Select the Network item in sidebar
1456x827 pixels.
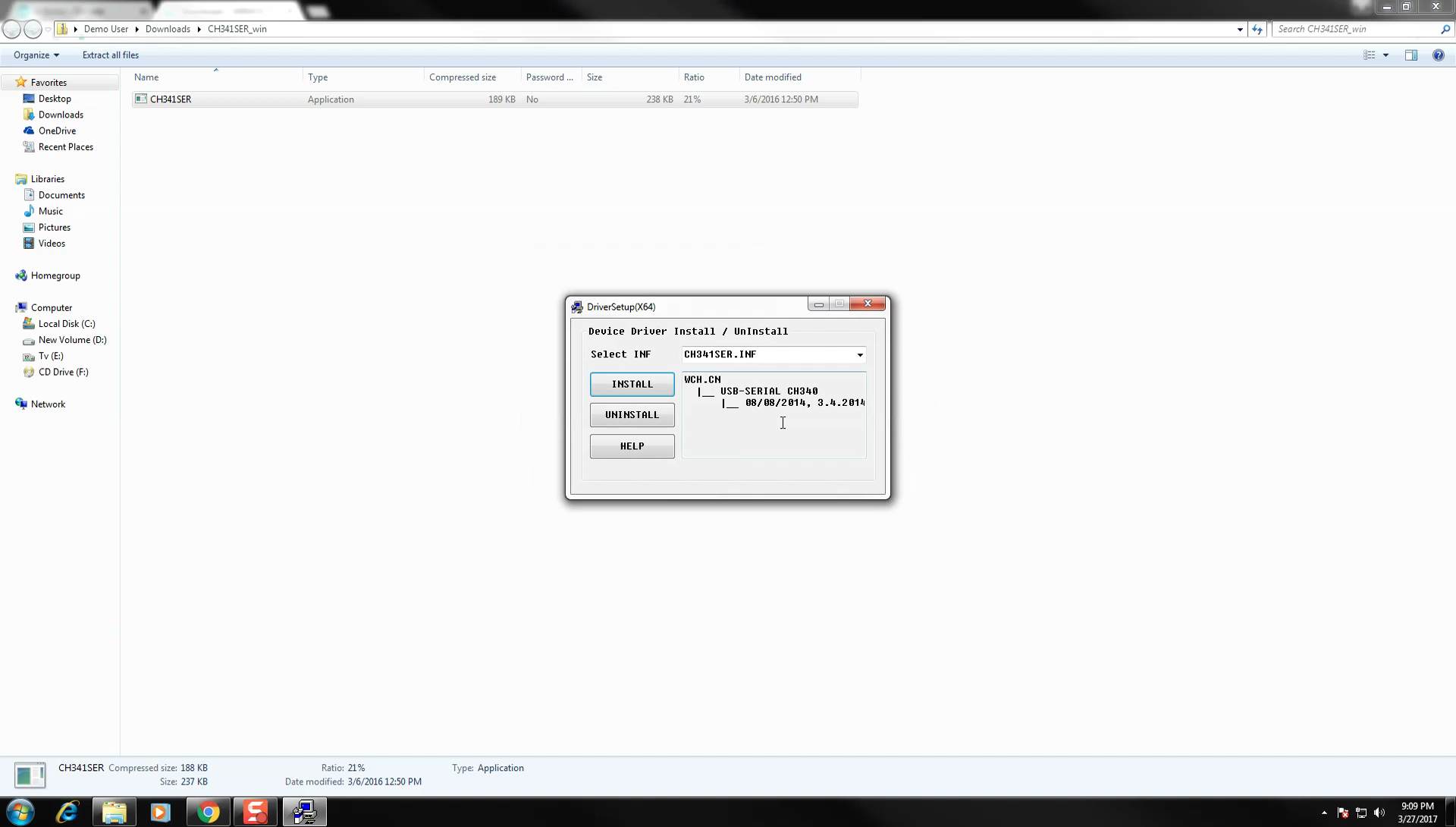48,404
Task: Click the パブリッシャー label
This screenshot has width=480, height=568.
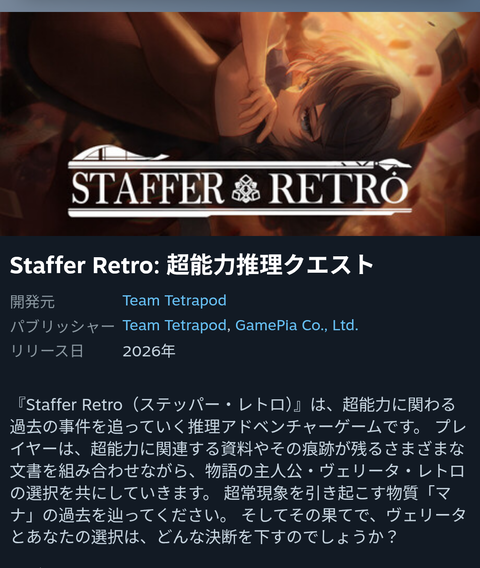Action: point(62,326)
━━━━━━━━
TRY IT ▸
Return each entry exactly as it appears above, but exclude the pictures.

SOLUTION TO THE PROBLEM ▸
Select the Network item in sidebar
1456x827 pixels.
48,404
Task: Click the パブリッシャー label
This screenshot has width=480, height=568.
Action: point(62,326)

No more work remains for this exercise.